• [问题陈述]
逐字照录下方记录中的相应行：从含有“Add a new stage backdrop”的那一行开始，一直到含有“point(590,43)”的那一行为止，首尾两行均须包含在内。

··· 所示记录 ···

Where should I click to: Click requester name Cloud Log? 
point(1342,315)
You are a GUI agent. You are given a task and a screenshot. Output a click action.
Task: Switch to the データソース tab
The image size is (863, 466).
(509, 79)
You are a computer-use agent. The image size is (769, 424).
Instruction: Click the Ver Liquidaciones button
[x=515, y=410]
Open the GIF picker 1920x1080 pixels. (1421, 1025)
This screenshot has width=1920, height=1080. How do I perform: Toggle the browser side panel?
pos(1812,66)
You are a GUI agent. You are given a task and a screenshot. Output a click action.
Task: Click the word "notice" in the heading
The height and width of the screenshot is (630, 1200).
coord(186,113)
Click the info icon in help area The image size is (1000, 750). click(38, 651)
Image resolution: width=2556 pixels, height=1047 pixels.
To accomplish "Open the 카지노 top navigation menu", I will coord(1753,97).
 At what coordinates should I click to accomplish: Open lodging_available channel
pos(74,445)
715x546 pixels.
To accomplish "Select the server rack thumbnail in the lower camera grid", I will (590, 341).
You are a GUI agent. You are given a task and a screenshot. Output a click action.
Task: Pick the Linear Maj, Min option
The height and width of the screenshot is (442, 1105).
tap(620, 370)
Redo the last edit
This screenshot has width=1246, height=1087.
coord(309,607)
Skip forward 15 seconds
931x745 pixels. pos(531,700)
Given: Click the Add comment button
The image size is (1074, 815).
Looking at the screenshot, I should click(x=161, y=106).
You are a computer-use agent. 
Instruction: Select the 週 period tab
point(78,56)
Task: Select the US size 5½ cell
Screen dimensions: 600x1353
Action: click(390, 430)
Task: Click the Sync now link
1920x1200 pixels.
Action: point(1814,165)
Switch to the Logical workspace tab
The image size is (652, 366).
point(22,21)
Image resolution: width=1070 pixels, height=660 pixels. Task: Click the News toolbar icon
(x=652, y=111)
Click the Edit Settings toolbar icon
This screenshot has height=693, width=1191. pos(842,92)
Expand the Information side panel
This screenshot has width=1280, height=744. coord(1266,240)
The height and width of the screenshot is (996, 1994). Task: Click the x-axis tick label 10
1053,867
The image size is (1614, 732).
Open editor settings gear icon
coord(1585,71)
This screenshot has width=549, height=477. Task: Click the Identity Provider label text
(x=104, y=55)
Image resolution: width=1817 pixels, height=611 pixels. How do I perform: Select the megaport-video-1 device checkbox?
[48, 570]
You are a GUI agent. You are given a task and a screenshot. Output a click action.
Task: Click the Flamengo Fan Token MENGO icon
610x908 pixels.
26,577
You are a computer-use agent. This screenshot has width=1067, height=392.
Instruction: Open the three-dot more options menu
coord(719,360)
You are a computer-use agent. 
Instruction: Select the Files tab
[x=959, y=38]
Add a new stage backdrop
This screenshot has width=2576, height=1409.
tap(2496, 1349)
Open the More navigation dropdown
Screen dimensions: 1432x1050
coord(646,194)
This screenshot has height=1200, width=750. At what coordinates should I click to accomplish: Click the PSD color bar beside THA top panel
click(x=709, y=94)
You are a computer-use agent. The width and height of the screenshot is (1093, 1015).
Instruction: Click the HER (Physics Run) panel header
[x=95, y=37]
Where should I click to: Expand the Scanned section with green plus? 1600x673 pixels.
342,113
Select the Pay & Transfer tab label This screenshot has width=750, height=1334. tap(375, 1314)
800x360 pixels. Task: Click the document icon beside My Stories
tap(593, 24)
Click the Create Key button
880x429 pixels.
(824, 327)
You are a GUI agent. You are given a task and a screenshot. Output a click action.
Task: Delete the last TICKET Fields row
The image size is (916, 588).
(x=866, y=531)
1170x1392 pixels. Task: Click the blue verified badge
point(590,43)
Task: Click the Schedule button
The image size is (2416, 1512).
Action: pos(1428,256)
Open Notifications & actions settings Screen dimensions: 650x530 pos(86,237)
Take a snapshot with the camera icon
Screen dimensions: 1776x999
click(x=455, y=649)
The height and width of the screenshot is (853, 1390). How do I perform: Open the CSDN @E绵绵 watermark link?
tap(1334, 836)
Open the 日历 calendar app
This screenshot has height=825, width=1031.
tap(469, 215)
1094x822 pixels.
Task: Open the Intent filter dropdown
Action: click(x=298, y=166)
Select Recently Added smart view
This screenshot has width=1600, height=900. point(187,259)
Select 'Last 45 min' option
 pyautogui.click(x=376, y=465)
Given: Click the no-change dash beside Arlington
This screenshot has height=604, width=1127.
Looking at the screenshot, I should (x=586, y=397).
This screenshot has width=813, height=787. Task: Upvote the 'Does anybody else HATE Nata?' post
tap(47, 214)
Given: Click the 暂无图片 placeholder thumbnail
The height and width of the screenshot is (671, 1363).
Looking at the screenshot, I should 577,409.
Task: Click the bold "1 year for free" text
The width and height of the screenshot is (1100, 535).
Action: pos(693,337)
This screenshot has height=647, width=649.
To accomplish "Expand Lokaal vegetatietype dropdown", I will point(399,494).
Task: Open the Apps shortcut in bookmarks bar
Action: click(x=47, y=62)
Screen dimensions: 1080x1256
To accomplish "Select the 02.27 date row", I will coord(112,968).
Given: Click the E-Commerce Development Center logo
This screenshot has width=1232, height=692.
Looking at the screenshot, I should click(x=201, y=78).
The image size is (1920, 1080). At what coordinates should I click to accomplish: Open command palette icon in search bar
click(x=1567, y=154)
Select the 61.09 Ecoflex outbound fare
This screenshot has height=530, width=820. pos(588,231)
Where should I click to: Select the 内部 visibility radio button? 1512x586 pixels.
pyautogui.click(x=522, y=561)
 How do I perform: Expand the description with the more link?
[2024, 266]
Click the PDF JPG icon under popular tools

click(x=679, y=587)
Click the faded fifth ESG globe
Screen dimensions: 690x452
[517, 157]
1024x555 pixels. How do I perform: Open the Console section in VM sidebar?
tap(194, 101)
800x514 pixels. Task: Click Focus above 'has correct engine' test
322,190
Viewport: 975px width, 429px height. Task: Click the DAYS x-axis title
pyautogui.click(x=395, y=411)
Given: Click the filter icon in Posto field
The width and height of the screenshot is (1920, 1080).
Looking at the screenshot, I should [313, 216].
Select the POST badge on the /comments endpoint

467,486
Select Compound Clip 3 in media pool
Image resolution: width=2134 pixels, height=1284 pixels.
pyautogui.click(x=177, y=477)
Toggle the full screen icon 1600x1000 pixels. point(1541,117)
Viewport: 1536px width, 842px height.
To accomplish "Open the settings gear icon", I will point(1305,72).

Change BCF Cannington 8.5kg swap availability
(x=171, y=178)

···

• [任务答复]
Add a new stage backdrop
This screenshot has width=2576, height=1409.
tap(2496, 1349)
Open the More navigation dropdown
Screen dimensions: 1432x1050
coord(646,194)
This screenshot has height=1200, width=750. At what coordinates should I click to accomplish: Click the PSD color bar beside THA top panel
click(x=709, y=94)
You are a computer-use agent. The width and height of the screenshot is (1093, 1015).
Instruction: Click the HER (Physics Run) panel header
[x=95, y=37]
Where should I click to: Expand the Scanned section with green plus? 1600x673 pixels.
342,113
Select the Pay & Transfer tab label This screenshot has width=750, height=1334. tap(375, 1314)
800x360 pixels. Task: Click the document icon beside My Stories
tap(593, 24)
Click the Create Key button
880x429 pixels.
(824, 327)
You are a GUI agent. You are given a task and a screenshot. Output a click action.
Task: Delete the last TICKET Fields row
The image size is (916, 588).
(x=866, y=531)
1170x1392 pixels. Task: Click the blue verified badge
point(590,43)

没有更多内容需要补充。